Randall's clinical practice and research focus on musculoskeletal surgical oncology and building trans-disciplinary teams to combat rare cancers. His translational research includes work as chief of the Sarcoma Array Research Consortium (SARC) Lab and collaborations with Nobel Prize co-winner Mario Capecchi to develop genetically engineered mouse models.

In 2006, he created the Sarcoma Advanced Research and Clinical (SARC) Fellowship for training in academic sarcoma surgery. On November 7, 2012, Randall performed the world's first trans-dermal compressive osseointegration case for amputees.

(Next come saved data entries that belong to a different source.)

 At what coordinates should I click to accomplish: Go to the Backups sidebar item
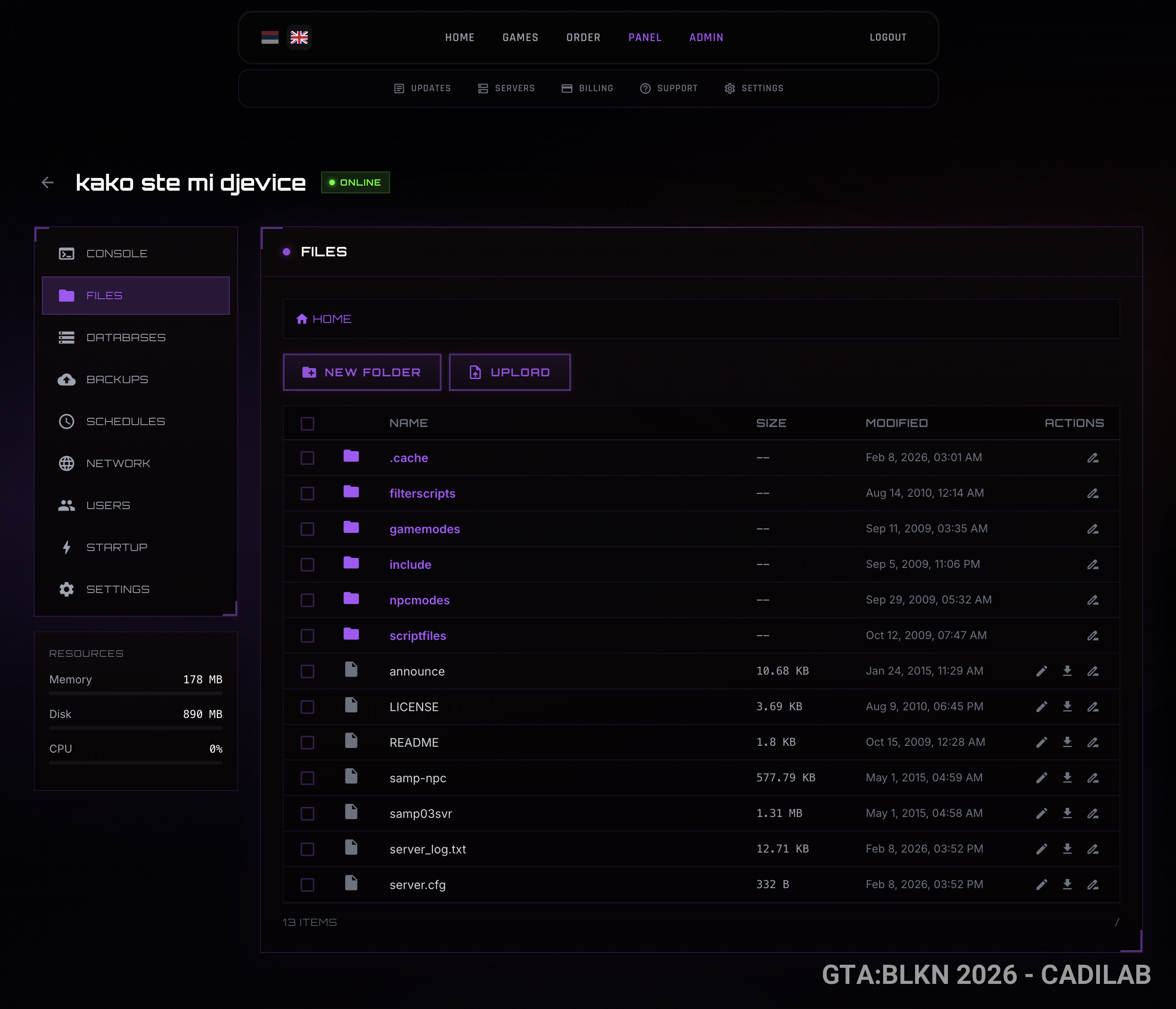click(x=116, y=379)
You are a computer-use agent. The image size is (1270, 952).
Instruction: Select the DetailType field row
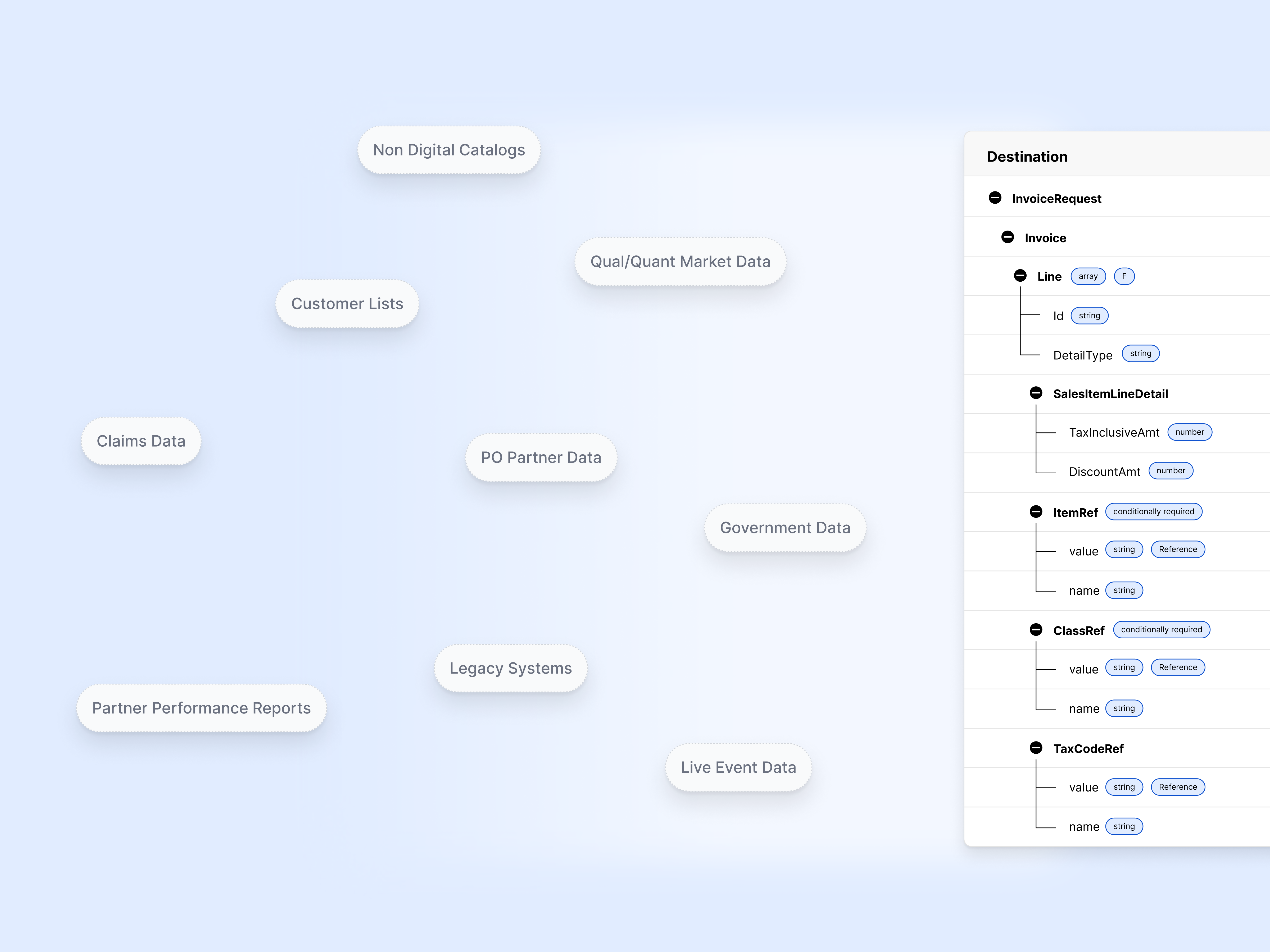point(1082,355)
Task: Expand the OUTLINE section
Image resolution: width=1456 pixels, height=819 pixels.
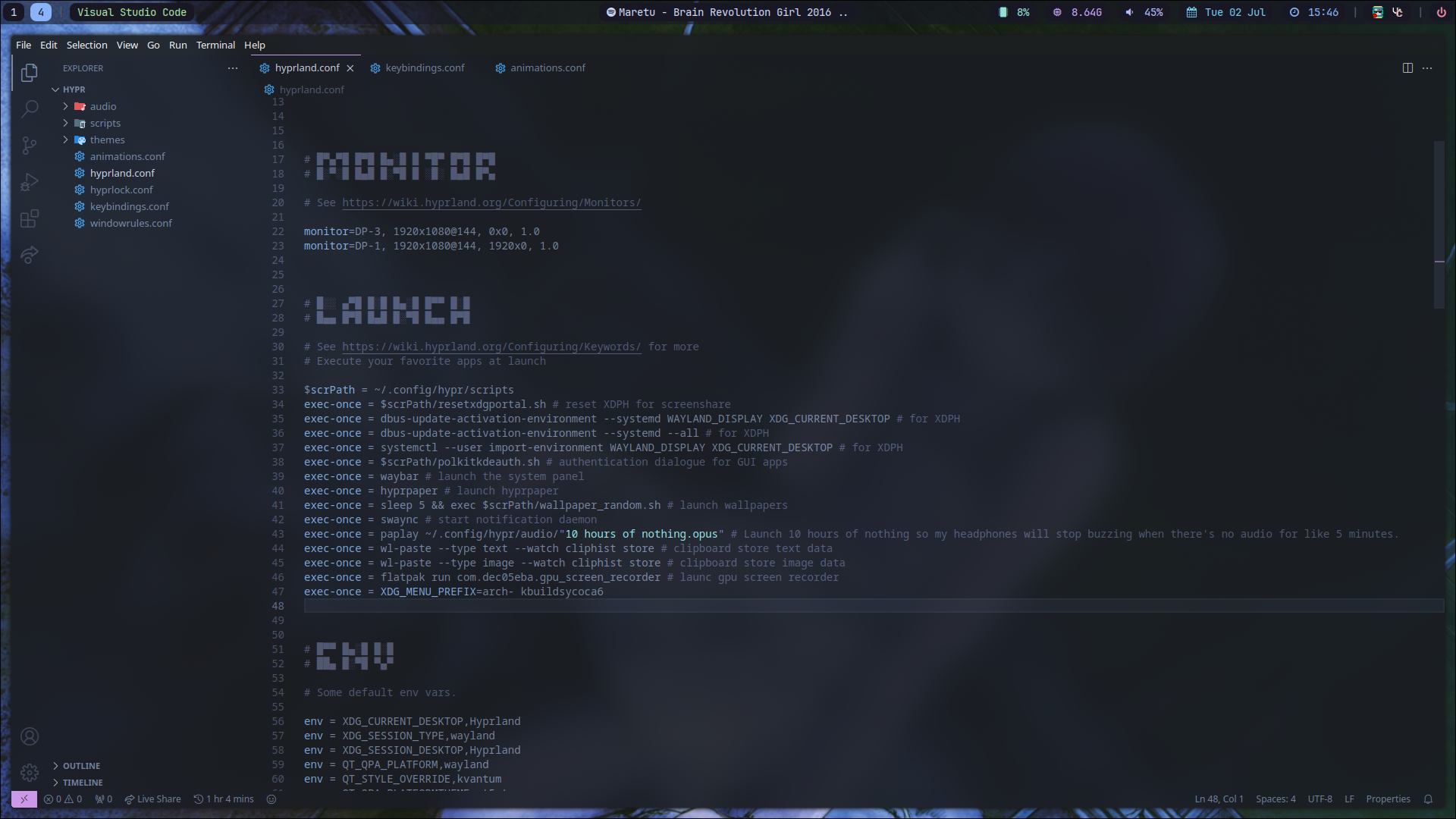Action: pos(81,766)
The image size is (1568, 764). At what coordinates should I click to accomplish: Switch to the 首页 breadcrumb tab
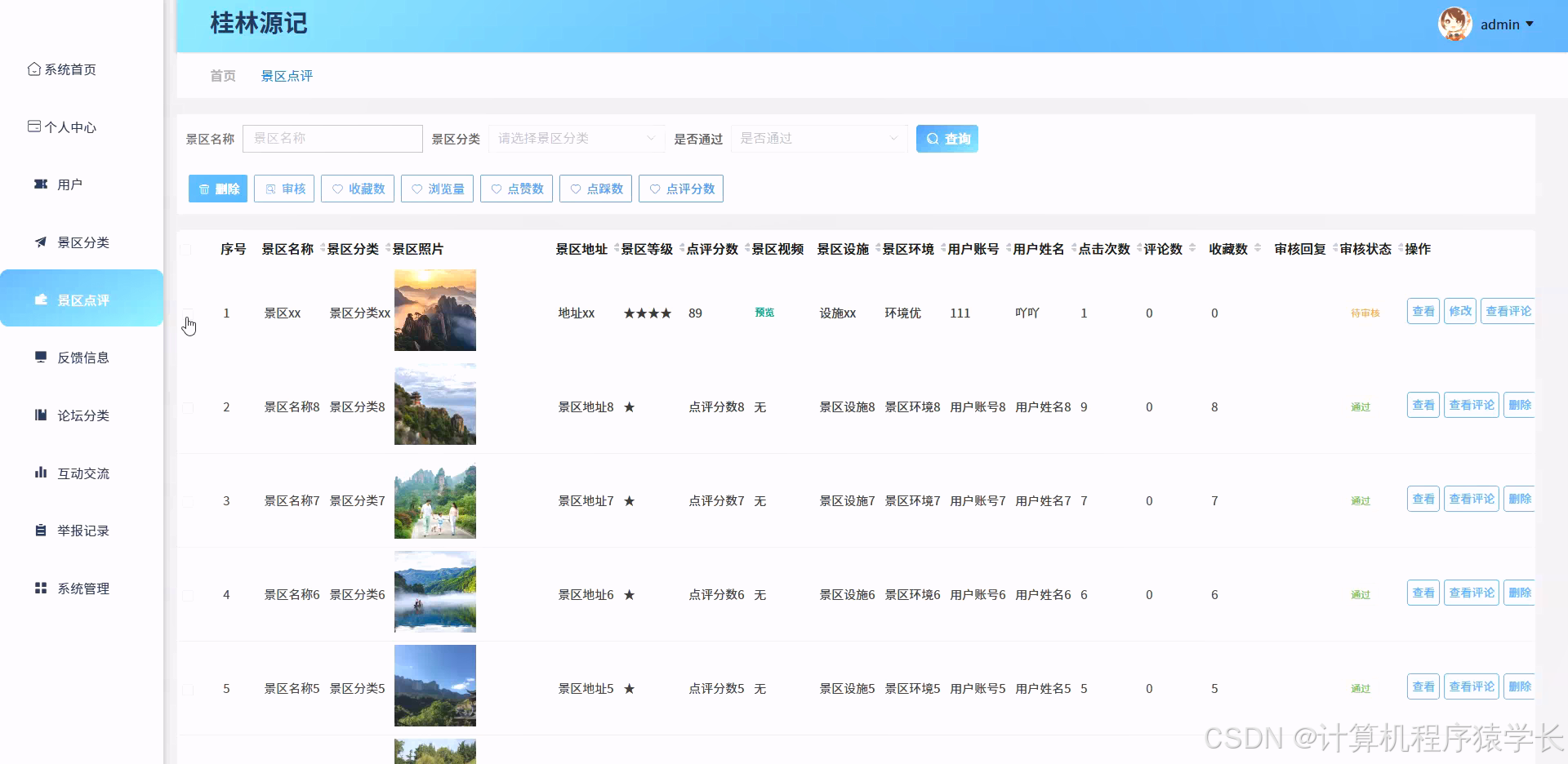222,75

== Research and contributions ==
Randall's research has focused on advancing the understanding and treatment of sarcomas. His work with the PARITY study group has established benchmarks for clinical research in orthopaedic oncology. He has authored over 300 peer-reviewed articles, including studies published in prestigious journals.

== Honors and awards ==
- National Merit Scholar (1982)
- President, Connective Tissue Oncology Society (2011)
- Sacramento Magazine Top Doctors Award (2019–2021)
- Best in California Magazine Top Oncologist (2023, 2024)

==Books==
- Sarcoma Oncology: A Multidisciplinary Approach
- Metastatic Bone Disease: An Integrated Approach to Patient Care

==Journal publications==

- Griffin KH, Thorpe SW, Sebastian A, Hum NR, Coonan TP, Sagheb IS, Loots GG, Randall RL, Leach JK. "Engineered bone marrow as a clinically relevant ex vivo model for primary bone cancer research and drug screening." Proc Natl Acad Sci U S A. 2023 Sep 26;120(39):e2302101120. doi:10.1073/pnas.2302101120. Epub 2023 Sep 20. PMID 37729195.
- Ilcisin L, Han R, Krailo M, Shulman DS, Weil BR, Weldon CB, Umaretiya P, Aziz-Bose R, Greenzang KA, Gorlick R, Reed DR, Randall RL, Nadel H, Binitie O, Dubois SG, Janeway KA, Bona K. "Poverty, race, ethnicity, and survival in pediatric nonmetastatic osteosarcoma: a Children's Oncology Group report." J Natl Cancer Inst. 2024 Oct 1;116(10):1664-1674. doi:10.1093/jnci/djae103. PMID 38926133.
- Walker K, Simister SK, Carr-Ascher J, Monument MJ, Thorpe SW, Randall RL. "Emerging innovations and advancements in the treatment of extremity and truncal soft tissue sarcomas." J Surg Oncol. 2024 Jan;129(1):97-111. doi:10.1002/jso.27526. Epub 2023 Nov 27. PMID 38010997.
- Zeitlinger L, Wilson M, Randall RL, Thorpe S; on behalf of the PARITY Investigators. "Surgical Duration Is Independently Associated with an Increased Risk of Surgical Site Infection and May Not Be Mitigated by Prolonged Antibiotics: A Secondary Analysis of the PARITY Trial of Infection After Lower-Extremity Endoprosthetic Reconstruction for Bone Tumors." Bone Joint Surg Am. 2023 Jul 19;105(Suppl 1):79-86. doi:10.2106/JBJS.23.00056. Epub 2023 Jul 19. PMID 37466584. Clinical Trial.
- Randall RL, Theriault RV, Thorpe SW, Monument MJ. "Emerging innovations and advancements in the field of musculoskeletal oncology." J Surg Oncol. 2023 Sep;128(3):415-417. doi:10.1002/jso.27409. PMID 37537986.